Given problem -
In the records below, swap "screenshot" for "image" and give back the lines from the one containing "Describe the element" through the one containing "at that location.", changing nothing else and omitting the pictures.

Data extract -
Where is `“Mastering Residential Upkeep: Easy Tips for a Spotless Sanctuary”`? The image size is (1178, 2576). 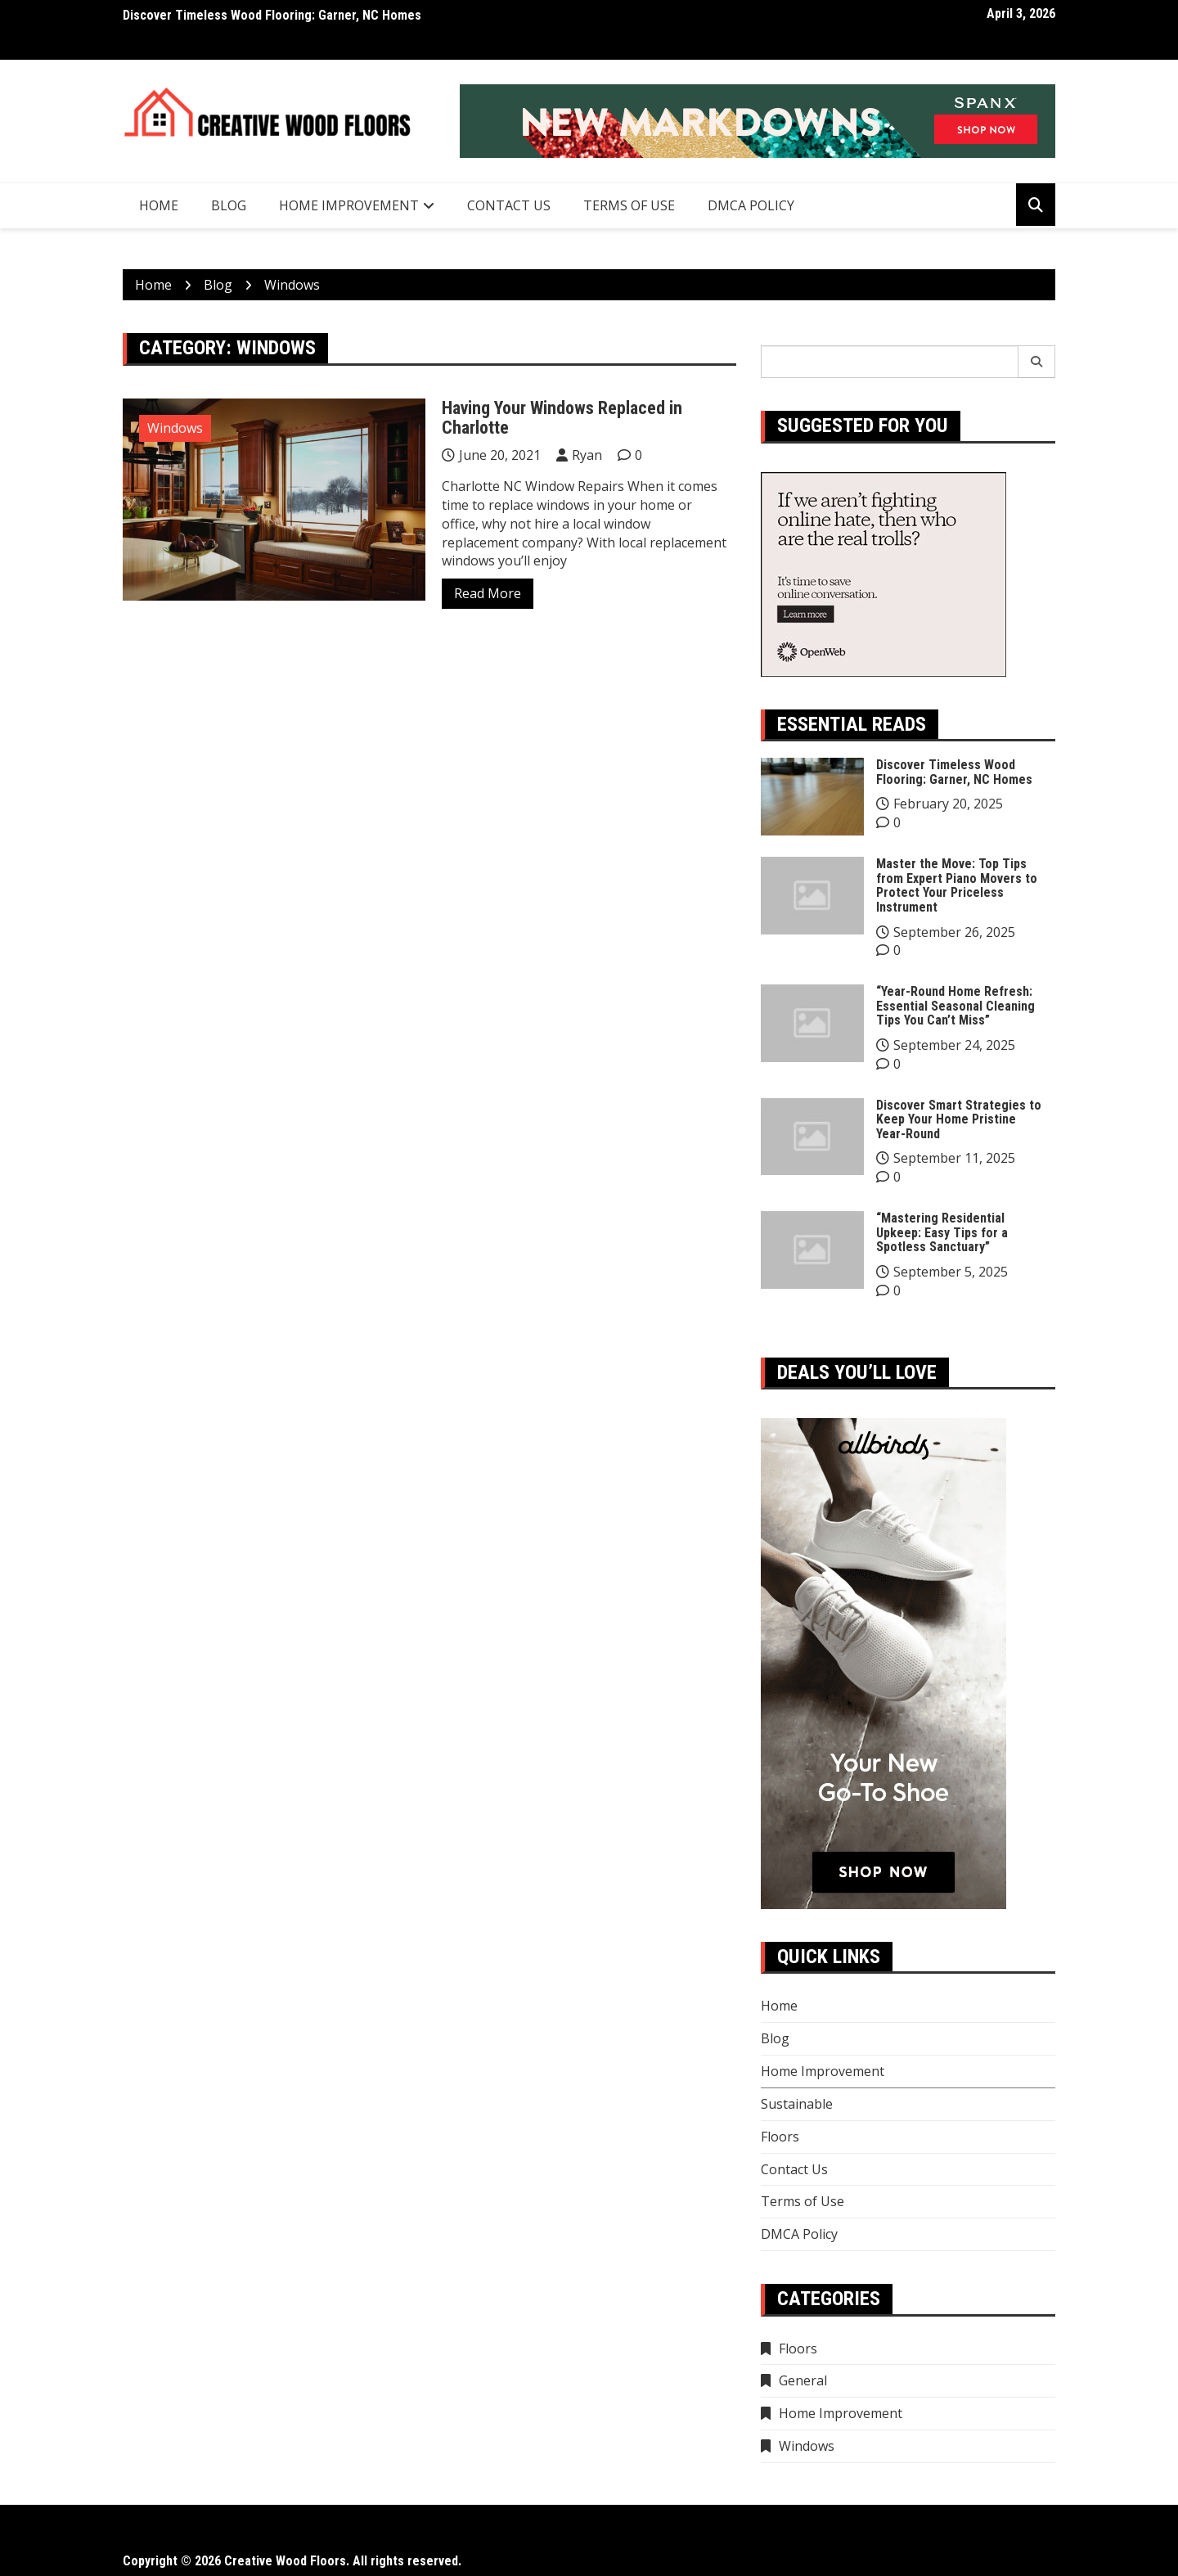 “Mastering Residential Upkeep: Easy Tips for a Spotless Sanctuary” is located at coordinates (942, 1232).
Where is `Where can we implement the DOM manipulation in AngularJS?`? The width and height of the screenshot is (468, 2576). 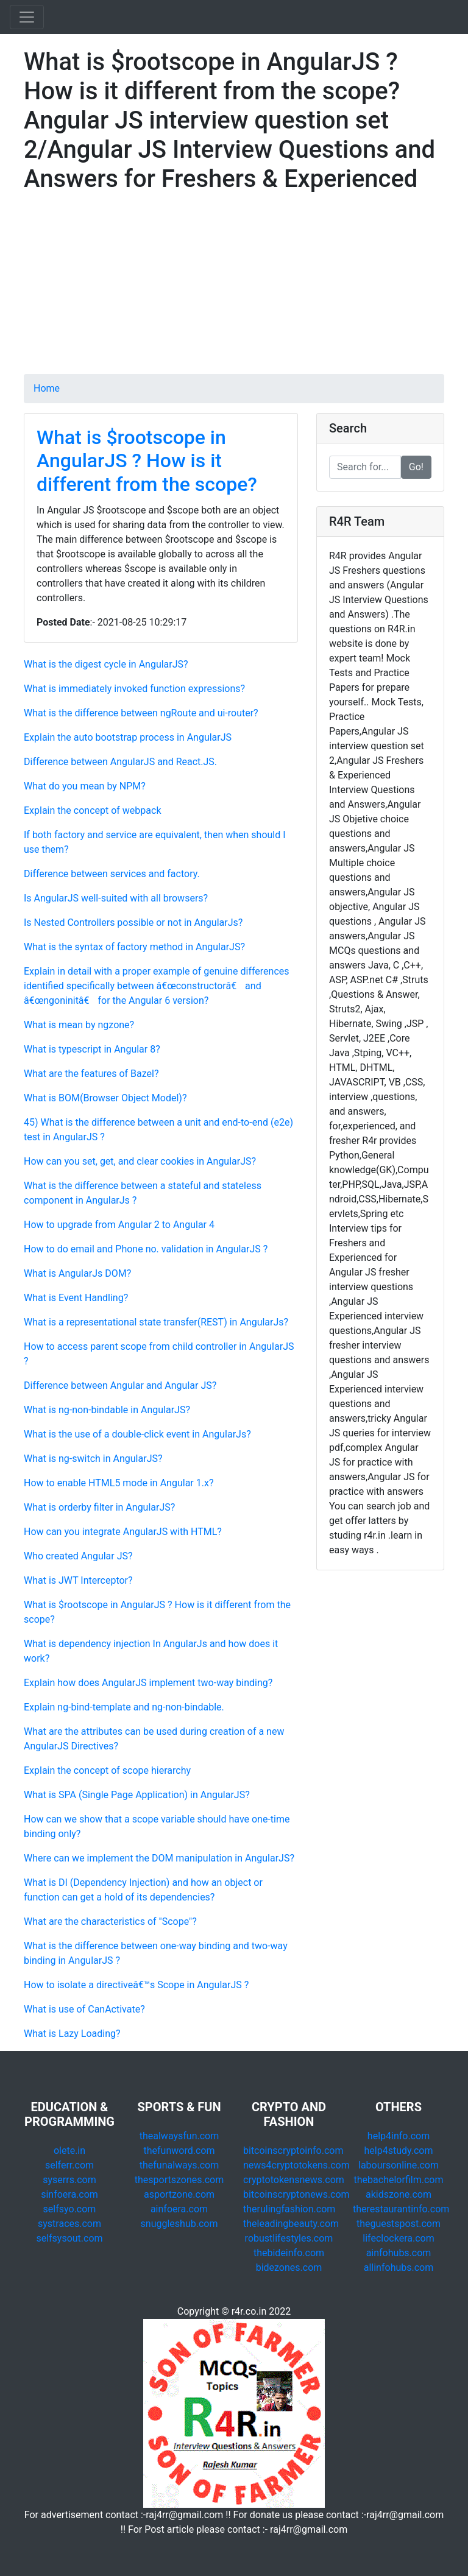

...

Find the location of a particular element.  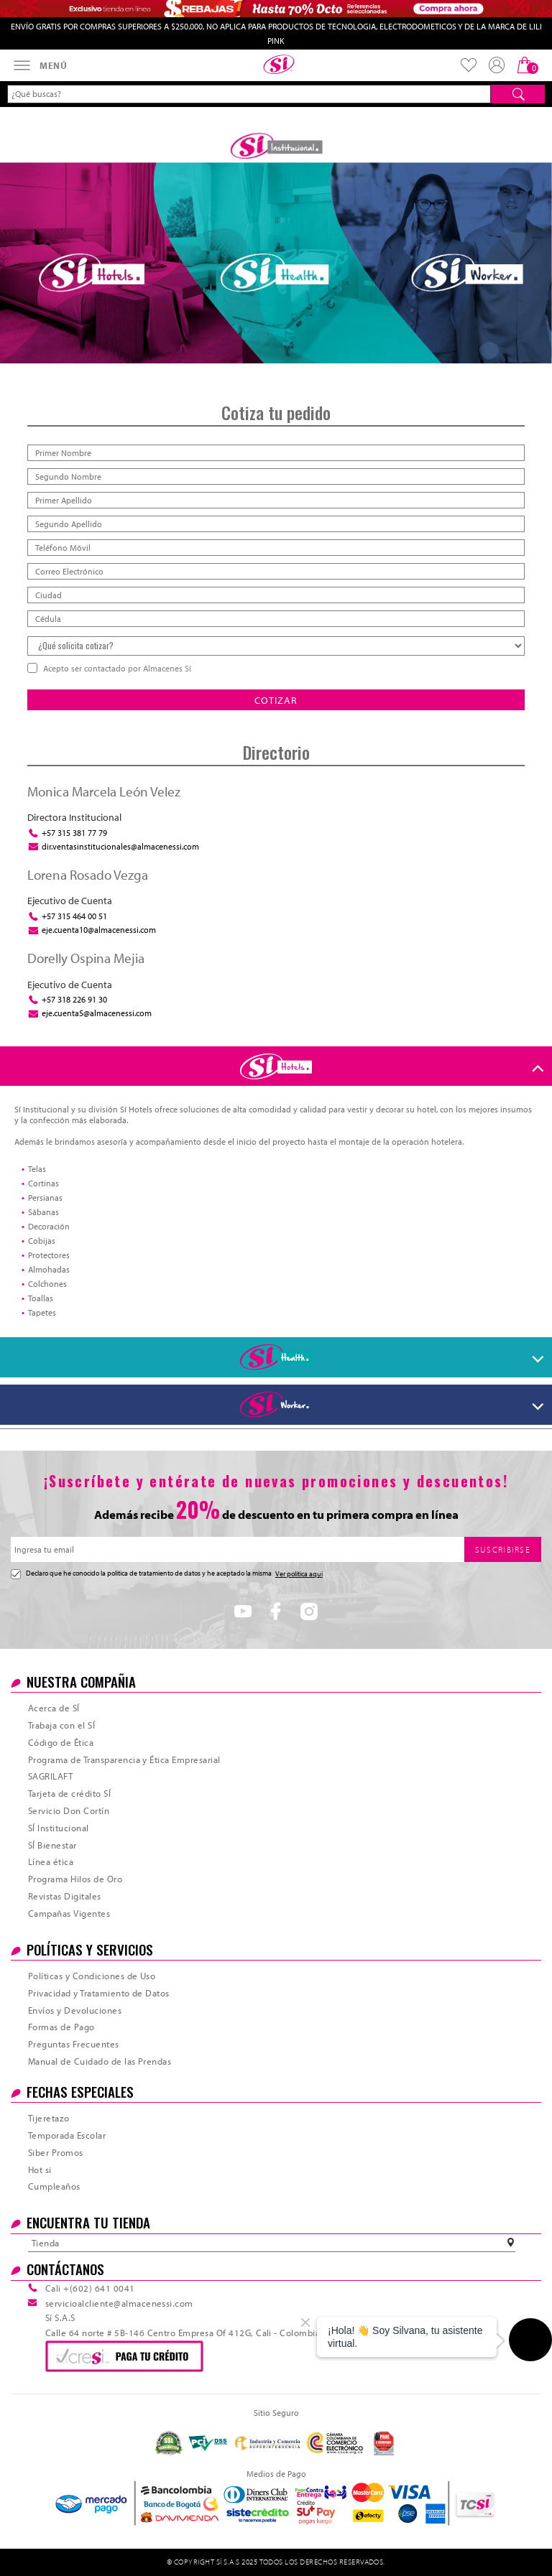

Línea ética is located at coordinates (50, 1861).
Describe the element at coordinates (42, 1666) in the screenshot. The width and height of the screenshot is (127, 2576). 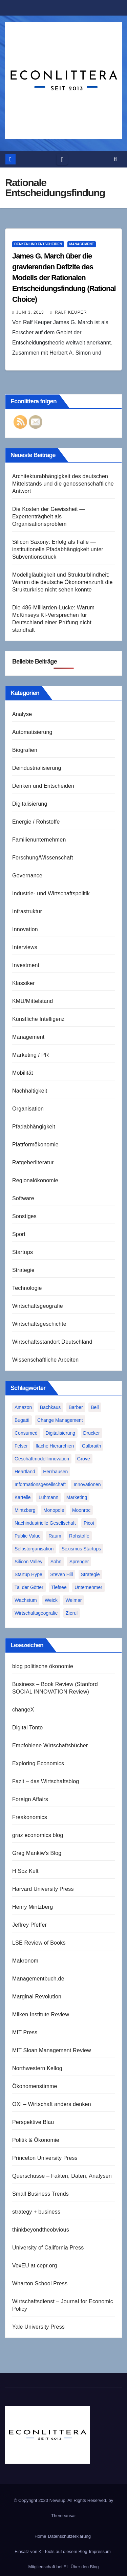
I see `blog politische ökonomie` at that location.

The completed task -
Describe the element at coordinates (42, 1666) in the image. The width and height of the image is (127, 2576). 
I see `blog politische ökonomie` at that location.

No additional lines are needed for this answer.